Why is Atticus finch a hero?
Described as a tall, middle-aged man and is wearing glasses to correct his failing eyesight, Atticus Finch is one fictional character that leads the plot in the story To Kill A Mockingbird. This book was written by a Pulitzer Prize winner author named Harper Lee. Published in 1960, the winning novel was adapted in 1962 as a film and was later revived with new casts in 2003. It was during its first film adaptation that the story was awarded by the American Film Institute with the lead character, Atticus Finch as the greatest hero.

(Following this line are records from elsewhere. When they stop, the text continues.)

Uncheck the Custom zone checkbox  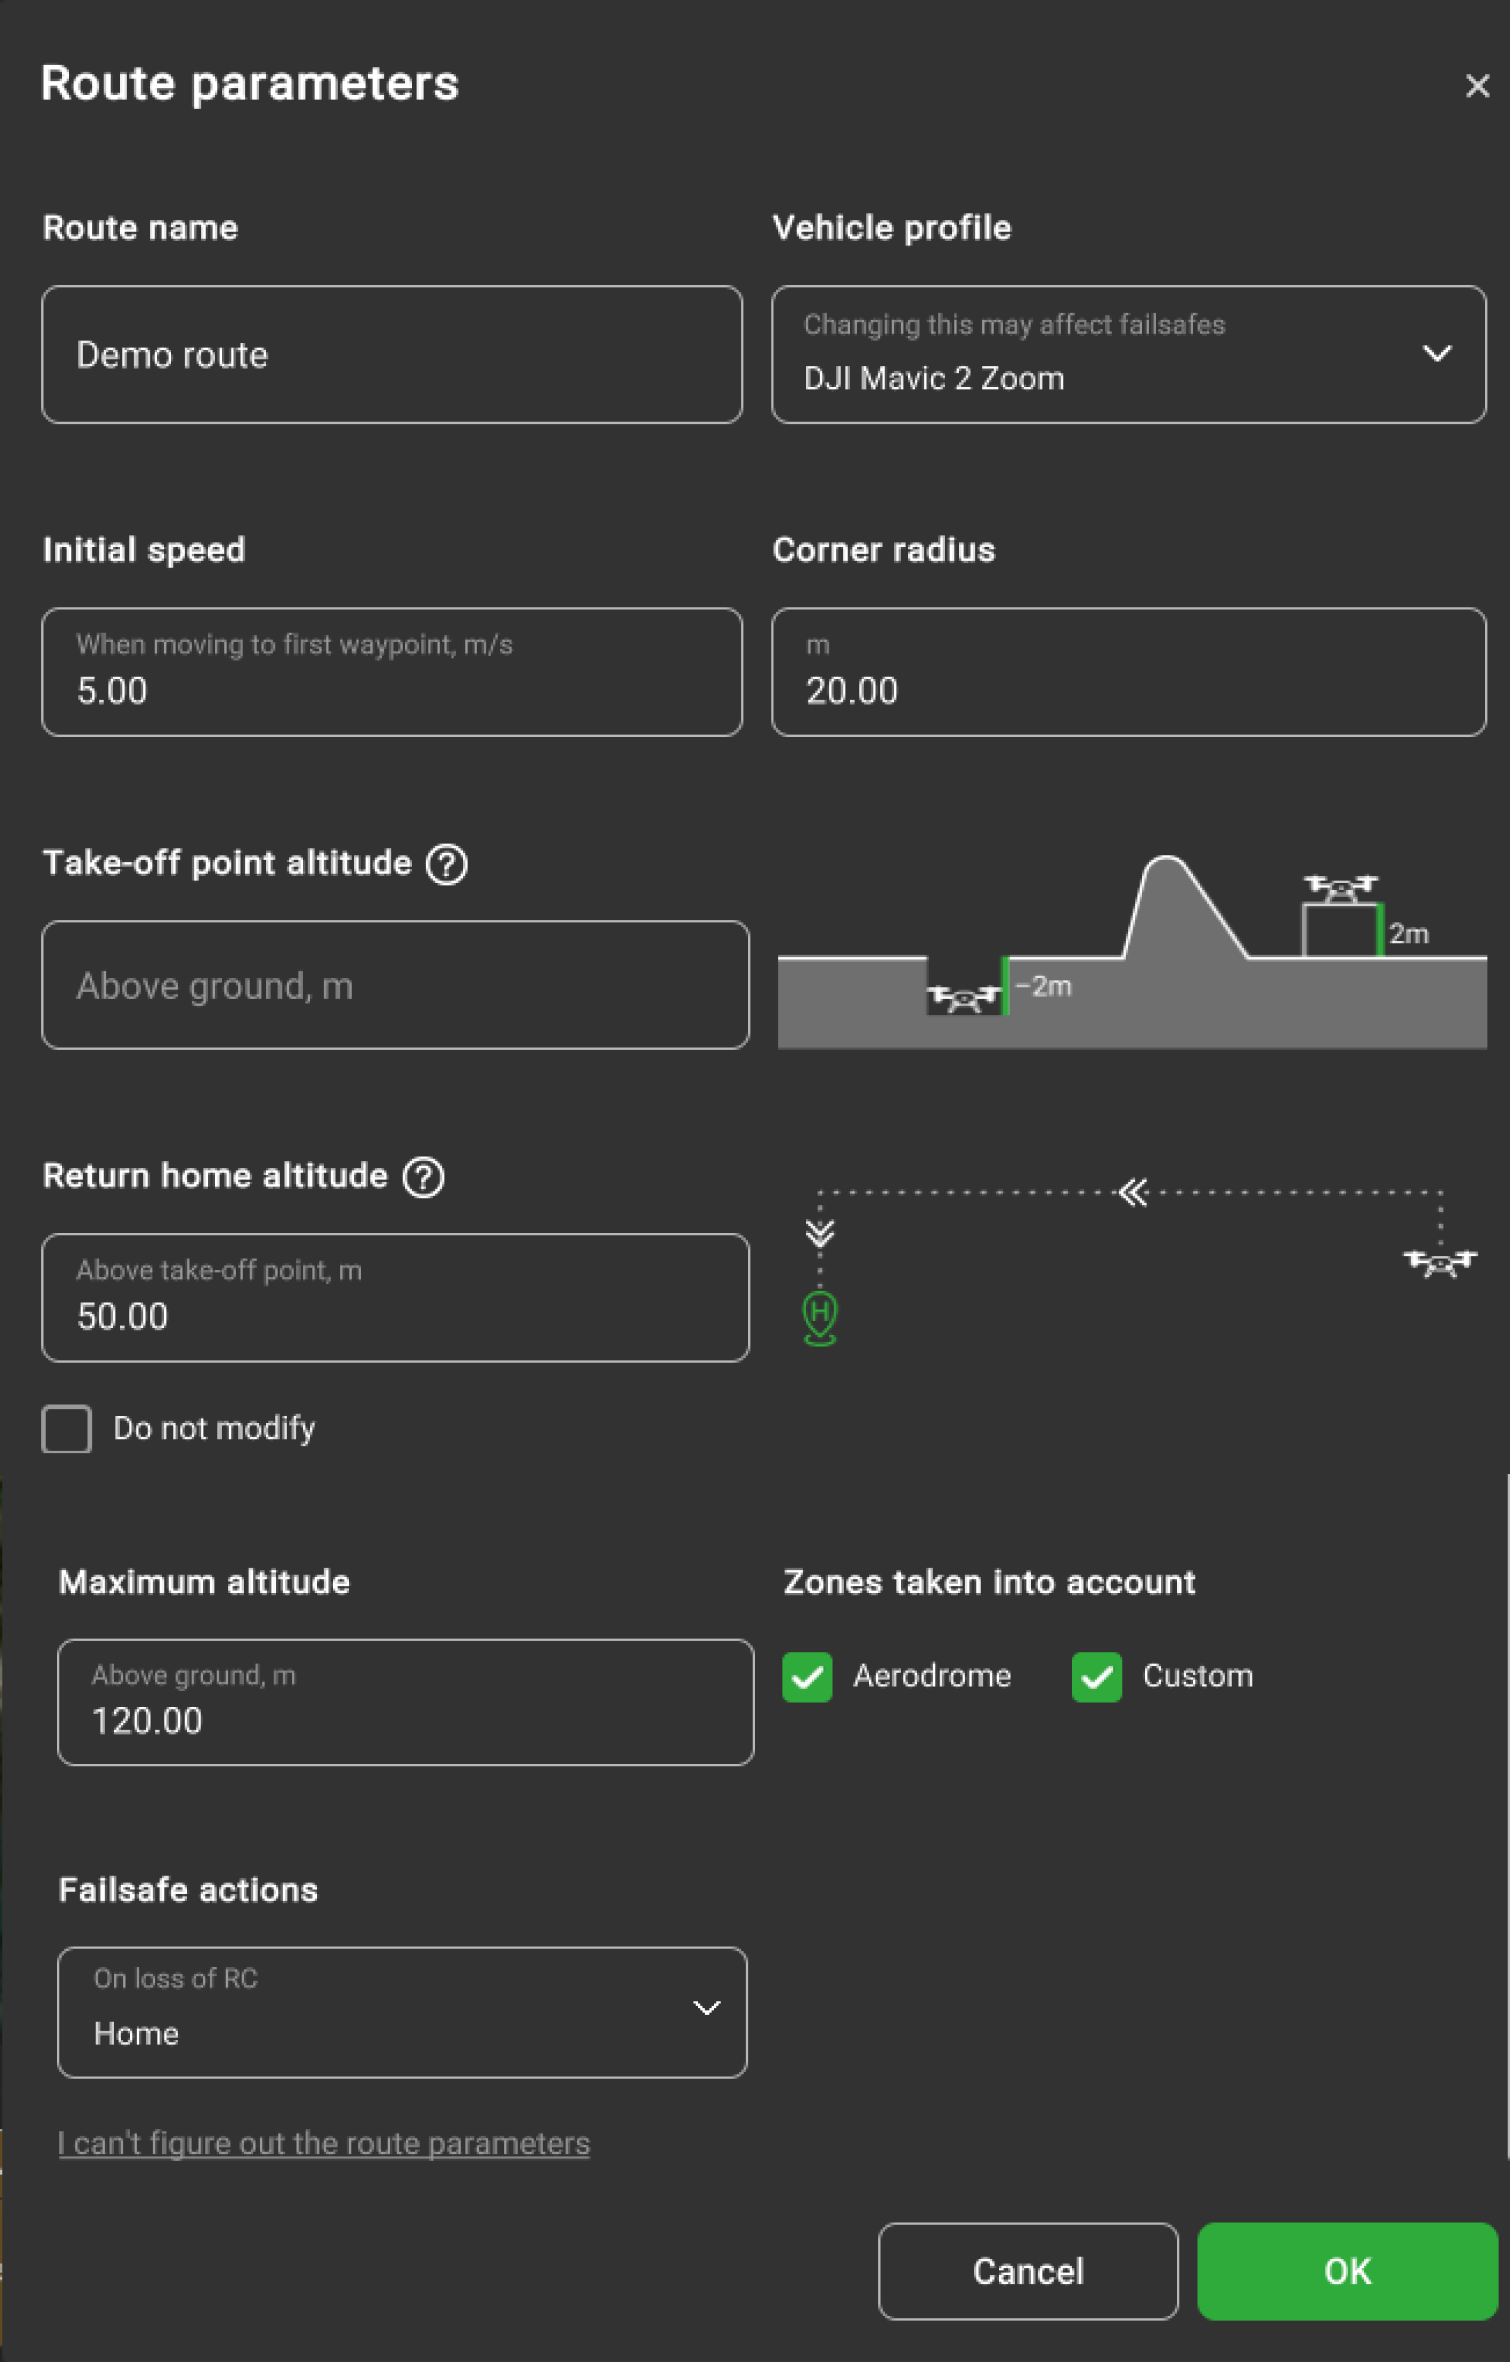[1096, 1676]
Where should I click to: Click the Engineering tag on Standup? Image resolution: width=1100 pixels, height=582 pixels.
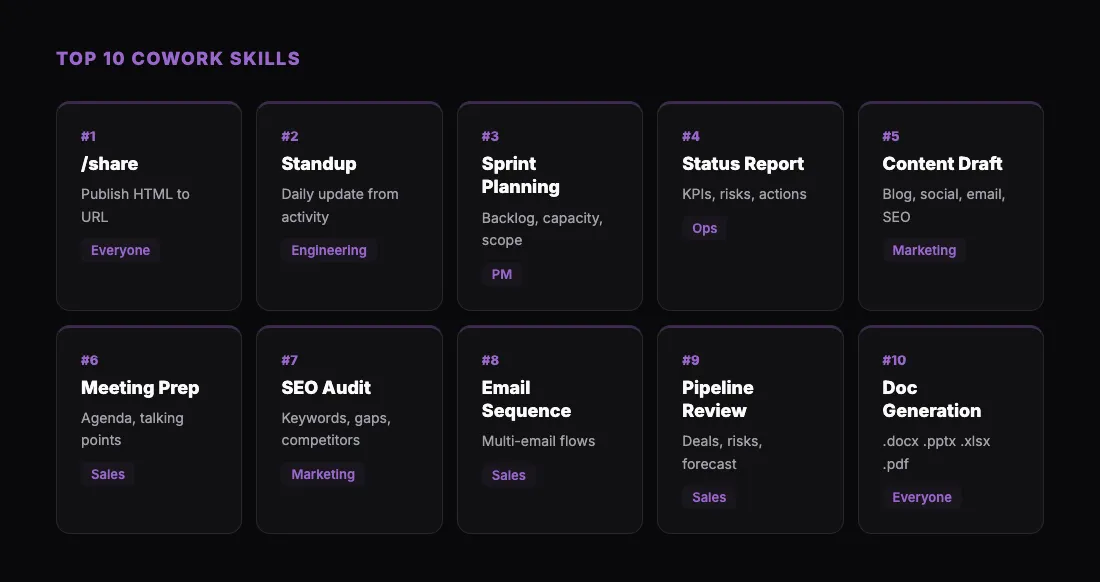pos(329,251)
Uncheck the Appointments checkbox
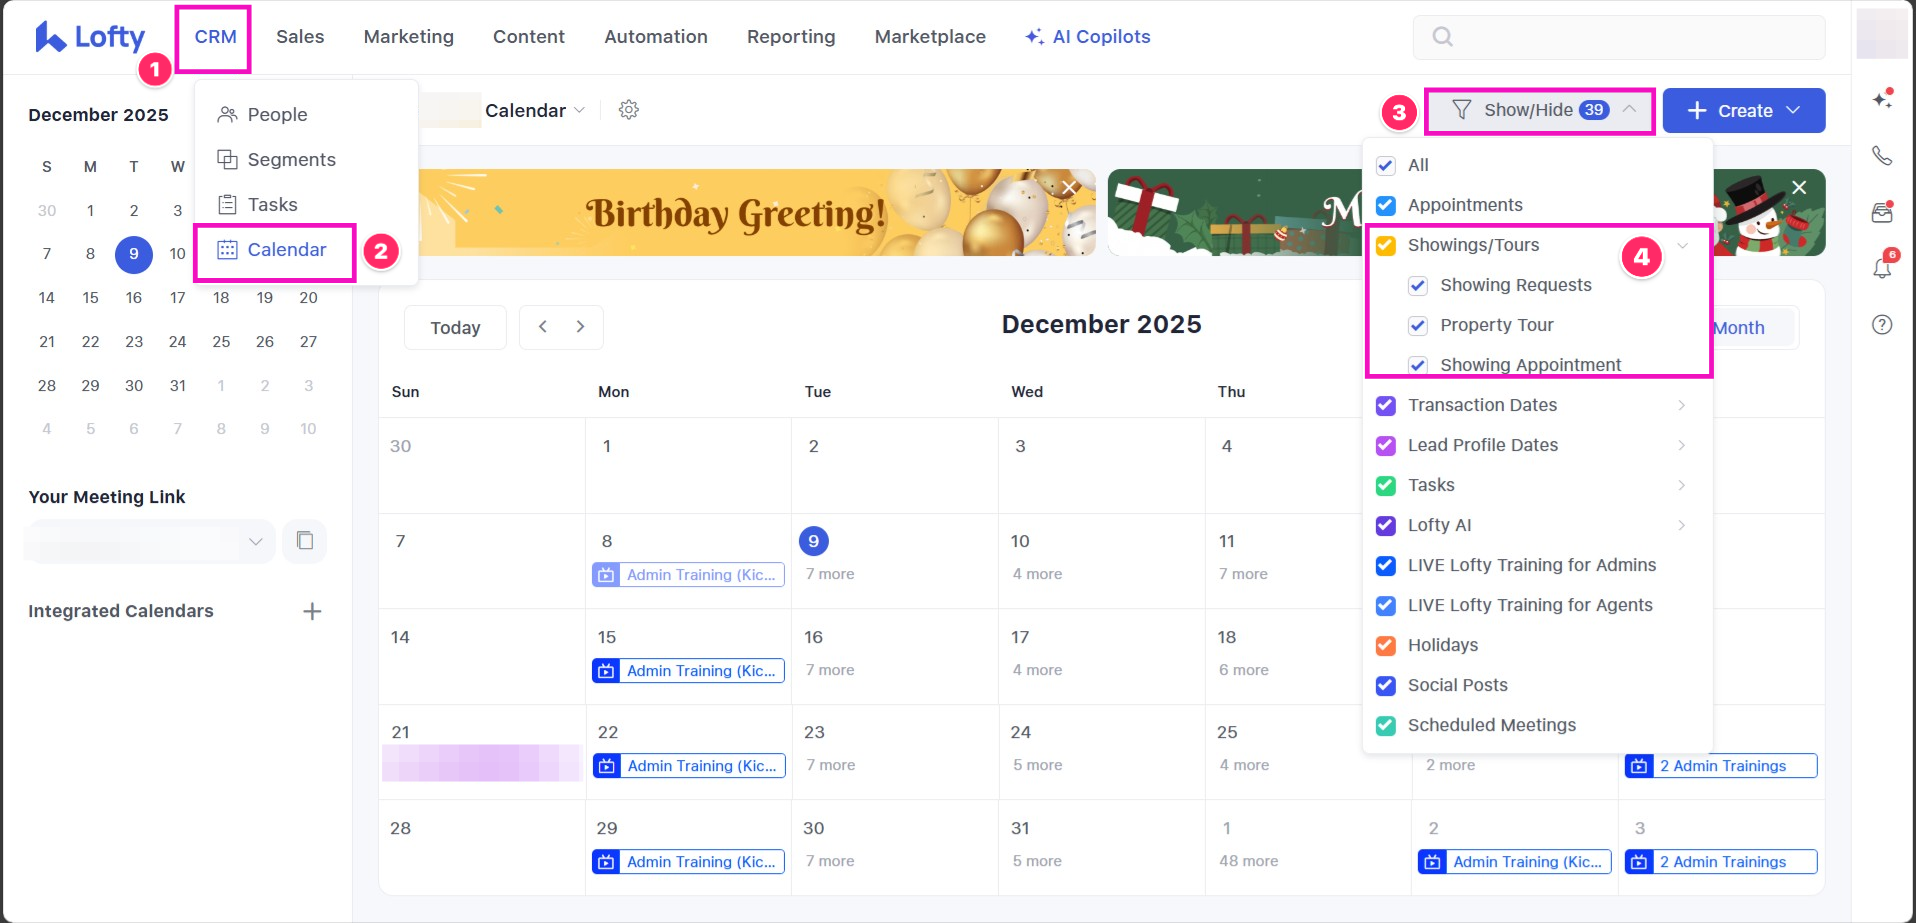The width and height of the screenshot is (1916, 923). click(1386, 205)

In the novel To Kill a Mockingbird, Atticus Finch is found to be the most rightful, just and upright character in the story. He represents the ideal picture of a lawyer and a human being. The story depicts Atticus Finch as a brutally honest person, highly moral, generally concerned of the society and allays from any prejudices that can be afflicting to the members of the community he lives in. The heroism of Atticus Finch is revealed when he decided to defend a black man, in the name of Tom Robinson, who was accused for raping a white woman. When the community of white people became aware of his decision, he was brutally scrutinized and chastised by his community. Atticus Finch, along with his family, endured the insults, prejudices and even threats that were posed on them for not abandoning the case. He never cared less of what the people will say against him but he constantly reminded his two children of the ethical importance of his decision. Taking the case as a personal crusade, his only hope was to set a strong moral example that will encourage the rest of the people to be just, upright and open minded.